» What you will do
Retype the data exactly, so that every line matches the original.

Stored data:
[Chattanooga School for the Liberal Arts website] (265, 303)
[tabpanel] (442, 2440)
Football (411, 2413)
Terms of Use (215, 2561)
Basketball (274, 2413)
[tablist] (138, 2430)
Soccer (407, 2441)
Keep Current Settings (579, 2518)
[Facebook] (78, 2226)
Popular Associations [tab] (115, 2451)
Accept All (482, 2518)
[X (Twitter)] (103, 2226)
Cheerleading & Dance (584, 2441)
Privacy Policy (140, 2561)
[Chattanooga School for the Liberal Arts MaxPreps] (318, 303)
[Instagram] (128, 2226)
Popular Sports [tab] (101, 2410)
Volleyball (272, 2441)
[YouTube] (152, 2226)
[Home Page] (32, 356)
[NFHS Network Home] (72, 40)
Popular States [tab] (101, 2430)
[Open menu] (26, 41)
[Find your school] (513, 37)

» Expected answer
[Chattanooga School for the Liberal Arts website] (265, 303)
[tabpanel] (442, 2440)
Football (411, 2413)
Terms of Use (215, 2561)
Basketball (274, 2413)
[tablist] (138, 2430)
Soccer (407, 2441)
Keep Current Settings (579, 2518)
[Facebook] (78, 2226)
Popular Associations [tab] (115, 2451)
Accept All (482, 2518)
[X (Twitter)] (103, 2226)
Cheerleading & Dance (584, 2441)
Privacy Policy (140, 2561)
[Chattanooga School for the Liberal Arts MaxPreps] (318, 303)
[Instagram] (128, 2226)
Popular Sports [tab] (101, 2410)
Volleyball (272, 2441)
[YouTube] (152, 2226)
[Home Page] (32, 356)
[NFHS Network Home] (72, 40)
Popular States [tab] (101, 2430)
[Open menu] (26, 41)
[Find your school] (513, 37)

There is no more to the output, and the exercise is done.